Reproduce the data unchanged, from its first line up to and including the line that contains "Looking at the screenshot, I should [x=77, y=195].".

** BEGIN Data for the task **

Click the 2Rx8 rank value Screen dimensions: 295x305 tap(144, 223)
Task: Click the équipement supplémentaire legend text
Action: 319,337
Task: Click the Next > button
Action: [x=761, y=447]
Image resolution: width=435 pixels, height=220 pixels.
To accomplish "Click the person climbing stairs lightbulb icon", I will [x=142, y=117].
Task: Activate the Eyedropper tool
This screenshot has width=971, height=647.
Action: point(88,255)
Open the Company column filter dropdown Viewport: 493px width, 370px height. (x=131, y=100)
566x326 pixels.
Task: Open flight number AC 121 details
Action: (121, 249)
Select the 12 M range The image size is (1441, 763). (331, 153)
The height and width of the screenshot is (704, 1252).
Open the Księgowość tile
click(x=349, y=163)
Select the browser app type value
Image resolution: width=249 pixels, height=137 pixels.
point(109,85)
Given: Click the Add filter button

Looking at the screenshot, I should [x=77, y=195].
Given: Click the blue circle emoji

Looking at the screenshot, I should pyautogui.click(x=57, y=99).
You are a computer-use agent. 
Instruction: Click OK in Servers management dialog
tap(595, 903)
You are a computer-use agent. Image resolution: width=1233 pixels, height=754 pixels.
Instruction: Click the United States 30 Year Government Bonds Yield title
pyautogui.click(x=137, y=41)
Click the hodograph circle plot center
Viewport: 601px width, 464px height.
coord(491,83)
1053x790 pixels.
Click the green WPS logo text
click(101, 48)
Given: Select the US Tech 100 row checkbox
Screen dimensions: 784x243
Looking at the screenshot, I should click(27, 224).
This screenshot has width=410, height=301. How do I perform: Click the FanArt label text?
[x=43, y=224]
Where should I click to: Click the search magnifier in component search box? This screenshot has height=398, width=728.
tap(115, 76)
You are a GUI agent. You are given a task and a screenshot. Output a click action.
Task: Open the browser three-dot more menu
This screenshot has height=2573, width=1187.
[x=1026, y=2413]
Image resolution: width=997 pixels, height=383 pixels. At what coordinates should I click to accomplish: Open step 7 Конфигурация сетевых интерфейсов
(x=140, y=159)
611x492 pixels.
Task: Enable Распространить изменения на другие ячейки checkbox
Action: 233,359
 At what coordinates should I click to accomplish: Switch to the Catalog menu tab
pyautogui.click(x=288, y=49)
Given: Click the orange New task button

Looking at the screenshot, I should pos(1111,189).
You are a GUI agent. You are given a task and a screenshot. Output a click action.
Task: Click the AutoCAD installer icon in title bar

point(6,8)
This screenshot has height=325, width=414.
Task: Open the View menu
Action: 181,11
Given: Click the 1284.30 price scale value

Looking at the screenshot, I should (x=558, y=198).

** END Data for the task **

(Output for this exercise):
Click the 2Rx8 rank value Screen dimensions: 295x305 tap(144, 223)
Task: Click the équipement supplémentaire legend text
Action: 319,337
Task: Click the Next > button
Action: [x=761, y=447]
Image resolution: width=435 pixels, height=220 pixels.
To accomplish "Click the person climbing stairs lightbulb icon", I will [x=142, y=117].
Task: Activate the Eyedropper tool
This screenshot has width=971, height=647.
Action: point(88,255)
Open the Company column filter dropdown Viewport: 493px width, 370px height. (x=131, y=100)
566x326 pixels.
Task: Open flight number AC 121 details
Action: (121, 249)
Select the 12 M range The image size is (1441, 763). (331, 153)
The height and width of the screenshot is (704, 1252).
Open the Księgowość tile
click(x=349, y=163)
Select the browser app type value
Image resolution: width=249 pixels, height=137 pixels.
point(109,85)
Given: Click the Add filter button

Looking at the screenshot, I should [x=77, y=195].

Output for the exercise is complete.